実は、貸借対照表の「長期借入金」が、損益計算書の経費になっていないということがポイントなんです!

あくまで借入金の返済というのは、借りてたものを返すだけ、ですから経費にはならないんです。

「じゃあ、お金借りて、土地20,000万円、建物10,000万円買ったんだけど経費にならないの?」

いえ、買った建物については経費になっていくんです。あくまで借入金の返済が経費とならないだけで。

この場合、建物は損益計算書に出てくる「減価償却費」という形で経費になります。減価償却費というと言葉が難解ですが、要するに10,000万円で買った建物を分割して経費化していきます。

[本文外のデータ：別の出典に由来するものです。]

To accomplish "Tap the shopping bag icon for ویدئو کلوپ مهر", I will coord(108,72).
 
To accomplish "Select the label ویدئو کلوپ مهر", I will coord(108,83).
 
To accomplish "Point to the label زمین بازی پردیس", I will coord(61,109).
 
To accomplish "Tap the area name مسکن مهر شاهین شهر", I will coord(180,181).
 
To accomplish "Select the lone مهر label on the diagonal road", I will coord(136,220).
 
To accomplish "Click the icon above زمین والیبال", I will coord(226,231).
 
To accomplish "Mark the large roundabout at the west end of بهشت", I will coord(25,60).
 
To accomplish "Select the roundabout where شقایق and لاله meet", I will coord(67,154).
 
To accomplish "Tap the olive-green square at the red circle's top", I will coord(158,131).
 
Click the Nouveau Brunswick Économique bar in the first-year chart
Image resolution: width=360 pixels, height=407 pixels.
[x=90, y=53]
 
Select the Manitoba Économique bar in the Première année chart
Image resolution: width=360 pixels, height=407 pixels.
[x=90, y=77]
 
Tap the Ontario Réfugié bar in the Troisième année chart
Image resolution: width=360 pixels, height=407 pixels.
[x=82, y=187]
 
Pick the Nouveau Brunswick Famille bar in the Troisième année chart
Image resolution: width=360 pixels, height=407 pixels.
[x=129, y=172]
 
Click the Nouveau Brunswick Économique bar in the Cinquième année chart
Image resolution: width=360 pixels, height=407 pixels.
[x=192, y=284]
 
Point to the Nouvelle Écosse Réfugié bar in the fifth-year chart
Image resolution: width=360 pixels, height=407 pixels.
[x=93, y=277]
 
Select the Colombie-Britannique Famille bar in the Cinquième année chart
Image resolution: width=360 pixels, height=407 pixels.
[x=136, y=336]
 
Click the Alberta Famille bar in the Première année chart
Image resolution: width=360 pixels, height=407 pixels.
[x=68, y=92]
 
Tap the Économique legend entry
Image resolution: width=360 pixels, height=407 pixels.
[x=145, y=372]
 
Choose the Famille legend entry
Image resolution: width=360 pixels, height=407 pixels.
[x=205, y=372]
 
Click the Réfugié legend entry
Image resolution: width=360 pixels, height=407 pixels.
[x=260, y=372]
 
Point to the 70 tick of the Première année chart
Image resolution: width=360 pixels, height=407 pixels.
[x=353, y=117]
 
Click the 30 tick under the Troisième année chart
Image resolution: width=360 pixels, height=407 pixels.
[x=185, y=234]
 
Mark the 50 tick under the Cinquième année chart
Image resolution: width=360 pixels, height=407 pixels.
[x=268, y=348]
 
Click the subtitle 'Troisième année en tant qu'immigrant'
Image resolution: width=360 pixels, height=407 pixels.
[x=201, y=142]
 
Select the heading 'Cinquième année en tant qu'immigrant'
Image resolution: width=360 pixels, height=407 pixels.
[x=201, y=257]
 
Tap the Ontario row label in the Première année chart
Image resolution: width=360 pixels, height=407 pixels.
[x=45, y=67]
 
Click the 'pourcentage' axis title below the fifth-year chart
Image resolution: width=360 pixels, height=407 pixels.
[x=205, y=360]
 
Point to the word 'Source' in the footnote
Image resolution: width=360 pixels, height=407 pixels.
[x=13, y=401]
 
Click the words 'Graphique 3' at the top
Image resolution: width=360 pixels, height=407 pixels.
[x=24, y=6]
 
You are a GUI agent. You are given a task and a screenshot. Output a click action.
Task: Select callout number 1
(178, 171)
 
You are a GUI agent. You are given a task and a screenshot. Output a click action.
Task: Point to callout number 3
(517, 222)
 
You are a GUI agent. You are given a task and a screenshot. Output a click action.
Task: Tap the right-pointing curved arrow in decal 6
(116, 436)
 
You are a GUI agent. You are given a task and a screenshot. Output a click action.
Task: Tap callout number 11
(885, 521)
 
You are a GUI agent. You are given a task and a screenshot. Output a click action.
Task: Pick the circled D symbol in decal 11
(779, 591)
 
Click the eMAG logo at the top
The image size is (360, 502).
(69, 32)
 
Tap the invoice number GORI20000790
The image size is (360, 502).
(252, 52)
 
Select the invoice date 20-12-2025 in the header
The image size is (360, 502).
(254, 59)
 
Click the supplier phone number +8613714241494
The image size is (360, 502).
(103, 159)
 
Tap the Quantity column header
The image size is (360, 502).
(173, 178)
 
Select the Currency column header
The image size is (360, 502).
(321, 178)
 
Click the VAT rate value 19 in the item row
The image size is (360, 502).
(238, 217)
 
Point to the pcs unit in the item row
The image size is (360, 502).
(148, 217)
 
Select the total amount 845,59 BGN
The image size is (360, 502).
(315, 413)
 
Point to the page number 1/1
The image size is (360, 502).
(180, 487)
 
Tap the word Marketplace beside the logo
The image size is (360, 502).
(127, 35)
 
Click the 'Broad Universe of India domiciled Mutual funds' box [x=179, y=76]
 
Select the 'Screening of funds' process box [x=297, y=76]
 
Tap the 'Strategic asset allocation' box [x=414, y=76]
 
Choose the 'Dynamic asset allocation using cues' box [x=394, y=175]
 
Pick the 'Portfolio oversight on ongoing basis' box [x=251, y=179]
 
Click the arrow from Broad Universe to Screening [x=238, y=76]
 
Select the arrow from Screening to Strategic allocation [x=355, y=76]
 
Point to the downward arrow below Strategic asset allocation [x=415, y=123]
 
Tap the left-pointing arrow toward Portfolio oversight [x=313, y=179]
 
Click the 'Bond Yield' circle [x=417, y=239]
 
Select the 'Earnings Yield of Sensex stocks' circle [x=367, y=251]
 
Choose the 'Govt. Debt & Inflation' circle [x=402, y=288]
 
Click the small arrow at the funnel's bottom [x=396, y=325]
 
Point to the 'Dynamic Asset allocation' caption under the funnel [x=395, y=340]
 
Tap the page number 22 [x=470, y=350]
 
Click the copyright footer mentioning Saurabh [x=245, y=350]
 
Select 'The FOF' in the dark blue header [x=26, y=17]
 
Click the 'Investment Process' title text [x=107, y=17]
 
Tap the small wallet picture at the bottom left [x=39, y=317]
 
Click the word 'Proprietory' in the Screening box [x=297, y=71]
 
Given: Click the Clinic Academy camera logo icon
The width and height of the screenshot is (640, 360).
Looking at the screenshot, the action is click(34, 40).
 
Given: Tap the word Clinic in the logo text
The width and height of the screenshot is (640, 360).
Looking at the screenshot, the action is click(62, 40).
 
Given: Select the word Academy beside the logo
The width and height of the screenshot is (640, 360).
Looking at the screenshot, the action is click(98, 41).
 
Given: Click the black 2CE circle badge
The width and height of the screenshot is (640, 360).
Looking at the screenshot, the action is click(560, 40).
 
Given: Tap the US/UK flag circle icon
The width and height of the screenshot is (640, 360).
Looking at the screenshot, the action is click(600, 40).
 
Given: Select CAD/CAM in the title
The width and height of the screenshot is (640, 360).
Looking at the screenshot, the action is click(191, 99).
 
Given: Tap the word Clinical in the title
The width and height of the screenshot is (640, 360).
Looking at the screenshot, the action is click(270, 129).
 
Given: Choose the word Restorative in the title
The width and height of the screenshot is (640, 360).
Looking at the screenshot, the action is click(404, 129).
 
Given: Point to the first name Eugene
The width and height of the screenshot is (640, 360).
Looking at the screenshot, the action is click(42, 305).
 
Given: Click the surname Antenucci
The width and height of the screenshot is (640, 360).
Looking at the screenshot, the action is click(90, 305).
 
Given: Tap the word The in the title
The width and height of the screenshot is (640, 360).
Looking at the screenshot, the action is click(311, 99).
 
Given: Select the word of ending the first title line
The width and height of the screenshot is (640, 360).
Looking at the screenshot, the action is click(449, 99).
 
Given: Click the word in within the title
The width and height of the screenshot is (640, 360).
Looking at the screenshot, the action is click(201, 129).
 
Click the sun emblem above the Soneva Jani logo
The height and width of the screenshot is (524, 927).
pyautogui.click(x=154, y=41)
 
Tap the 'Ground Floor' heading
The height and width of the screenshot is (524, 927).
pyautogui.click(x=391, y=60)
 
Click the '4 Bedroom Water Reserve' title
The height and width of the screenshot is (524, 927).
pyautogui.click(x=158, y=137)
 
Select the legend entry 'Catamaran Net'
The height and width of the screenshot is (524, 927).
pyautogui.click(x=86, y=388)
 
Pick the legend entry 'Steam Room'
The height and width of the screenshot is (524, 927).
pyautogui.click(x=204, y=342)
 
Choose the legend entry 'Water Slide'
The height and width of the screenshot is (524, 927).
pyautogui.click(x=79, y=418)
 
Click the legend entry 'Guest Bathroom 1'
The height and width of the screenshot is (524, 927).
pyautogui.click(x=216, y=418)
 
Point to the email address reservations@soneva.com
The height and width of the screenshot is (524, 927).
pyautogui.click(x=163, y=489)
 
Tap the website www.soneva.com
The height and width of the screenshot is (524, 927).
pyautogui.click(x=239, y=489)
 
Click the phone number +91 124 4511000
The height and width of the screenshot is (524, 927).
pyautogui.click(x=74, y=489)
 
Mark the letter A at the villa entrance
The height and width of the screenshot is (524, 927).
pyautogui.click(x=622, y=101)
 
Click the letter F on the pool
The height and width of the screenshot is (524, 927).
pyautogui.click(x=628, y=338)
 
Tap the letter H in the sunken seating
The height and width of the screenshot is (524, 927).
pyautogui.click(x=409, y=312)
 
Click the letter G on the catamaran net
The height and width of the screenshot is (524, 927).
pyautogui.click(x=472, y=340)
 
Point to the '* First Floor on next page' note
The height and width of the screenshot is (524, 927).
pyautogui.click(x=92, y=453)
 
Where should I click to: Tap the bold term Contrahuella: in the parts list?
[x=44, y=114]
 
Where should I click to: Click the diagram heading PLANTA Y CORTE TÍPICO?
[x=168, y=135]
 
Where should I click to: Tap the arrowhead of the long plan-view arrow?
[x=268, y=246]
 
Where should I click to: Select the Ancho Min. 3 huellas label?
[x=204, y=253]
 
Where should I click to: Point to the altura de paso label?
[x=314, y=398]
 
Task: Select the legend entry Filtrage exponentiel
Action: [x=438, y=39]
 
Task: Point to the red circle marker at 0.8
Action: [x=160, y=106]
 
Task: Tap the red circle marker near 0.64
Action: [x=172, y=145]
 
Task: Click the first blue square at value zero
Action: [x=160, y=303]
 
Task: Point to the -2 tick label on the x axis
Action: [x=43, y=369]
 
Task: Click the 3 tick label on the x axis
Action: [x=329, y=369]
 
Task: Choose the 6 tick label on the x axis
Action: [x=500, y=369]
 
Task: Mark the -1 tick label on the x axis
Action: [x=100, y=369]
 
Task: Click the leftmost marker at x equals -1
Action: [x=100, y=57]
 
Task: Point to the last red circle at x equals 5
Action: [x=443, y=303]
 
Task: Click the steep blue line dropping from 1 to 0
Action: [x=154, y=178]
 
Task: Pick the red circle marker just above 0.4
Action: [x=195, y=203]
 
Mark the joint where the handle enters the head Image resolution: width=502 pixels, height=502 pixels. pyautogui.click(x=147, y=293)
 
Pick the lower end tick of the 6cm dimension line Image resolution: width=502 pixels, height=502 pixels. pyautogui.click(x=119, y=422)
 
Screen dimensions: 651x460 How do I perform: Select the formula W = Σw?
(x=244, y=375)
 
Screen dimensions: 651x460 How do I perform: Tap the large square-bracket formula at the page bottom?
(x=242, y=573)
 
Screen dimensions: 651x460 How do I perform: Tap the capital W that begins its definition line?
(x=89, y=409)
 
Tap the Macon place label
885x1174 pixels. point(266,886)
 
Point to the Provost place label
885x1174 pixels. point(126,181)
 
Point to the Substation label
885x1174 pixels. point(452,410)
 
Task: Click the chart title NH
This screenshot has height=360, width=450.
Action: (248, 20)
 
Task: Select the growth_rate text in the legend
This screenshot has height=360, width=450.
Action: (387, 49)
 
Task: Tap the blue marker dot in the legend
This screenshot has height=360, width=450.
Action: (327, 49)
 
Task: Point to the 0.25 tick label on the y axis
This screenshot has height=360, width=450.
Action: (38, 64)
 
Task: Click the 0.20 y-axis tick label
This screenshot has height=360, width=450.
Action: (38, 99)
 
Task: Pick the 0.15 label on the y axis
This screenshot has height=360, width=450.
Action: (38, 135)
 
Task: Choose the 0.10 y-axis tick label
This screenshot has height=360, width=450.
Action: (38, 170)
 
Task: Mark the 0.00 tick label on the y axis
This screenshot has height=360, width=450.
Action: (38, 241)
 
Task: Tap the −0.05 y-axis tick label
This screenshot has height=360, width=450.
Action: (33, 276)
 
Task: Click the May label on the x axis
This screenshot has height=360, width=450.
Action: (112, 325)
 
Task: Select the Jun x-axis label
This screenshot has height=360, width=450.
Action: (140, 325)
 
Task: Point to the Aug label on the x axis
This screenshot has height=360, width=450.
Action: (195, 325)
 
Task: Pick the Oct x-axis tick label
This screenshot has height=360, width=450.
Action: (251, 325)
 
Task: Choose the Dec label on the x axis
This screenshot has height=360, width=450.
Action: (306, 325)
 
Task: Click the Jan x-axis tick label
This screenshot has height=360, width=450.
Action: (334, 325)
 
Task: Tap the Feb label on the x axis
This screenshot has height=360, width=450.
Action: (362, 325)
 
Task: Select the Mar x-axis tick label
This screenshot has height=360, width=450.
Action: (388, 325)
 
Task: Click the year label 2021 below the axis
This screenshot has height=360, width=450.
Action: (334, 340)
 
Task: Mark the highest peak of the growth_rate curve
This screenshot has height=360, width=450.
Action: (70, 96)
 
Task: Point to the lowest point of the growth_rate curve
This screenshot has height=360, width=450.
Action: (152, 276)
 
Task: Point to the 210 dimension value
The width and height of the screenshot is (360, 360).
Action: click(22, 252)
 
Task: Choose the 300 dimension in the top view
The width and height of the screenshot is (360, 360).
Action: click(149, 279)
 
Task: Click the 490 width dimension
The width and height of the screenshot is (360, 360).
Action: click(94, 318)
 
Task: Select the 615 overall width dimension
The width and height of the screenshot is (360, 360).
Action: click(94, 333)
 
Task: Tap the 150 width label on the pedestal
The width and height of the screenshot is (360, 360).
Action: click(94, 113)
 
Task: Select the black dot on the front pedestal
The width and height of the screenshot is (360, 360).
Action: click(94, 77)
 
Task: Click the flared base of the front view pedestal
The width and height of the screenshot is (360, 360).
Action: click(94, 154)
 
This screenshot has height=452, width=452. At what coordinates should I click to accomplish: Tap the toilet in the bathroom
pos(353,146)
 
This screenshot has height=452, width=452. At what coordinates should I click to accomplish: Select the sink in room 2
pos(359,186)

なぜ分割して経費化していくのかといいますと、そのほうがバランスがいいからです。買ったときにボーン!とあげるよりも、建物を使用している期間で分割して経費にしたほうが合理的ですよね。

ちなみに土地につきましては、買ったとしても経費にはなりません。なぜなら「減価」しないからです。地球が減価していくいう考え方自体がそもそも無いからです。

まとめますと、

なぜ現金が100万円しか増えなかったのか = 利益(190万円)+減価償却費(10万円:上記説明の通り、買ったときにお金が出て行っているため、この10万円というのは計算上の数値だから)▲長期借入金(100万円)

このように、借入金の返済が多額の会社は、よく損益計算書の利益と、実際の資金繰りの感覚がズレます!

他にも、利益と資金繰りの感覚がズレる要因はあるのですが、今度の機会にお話ししますね!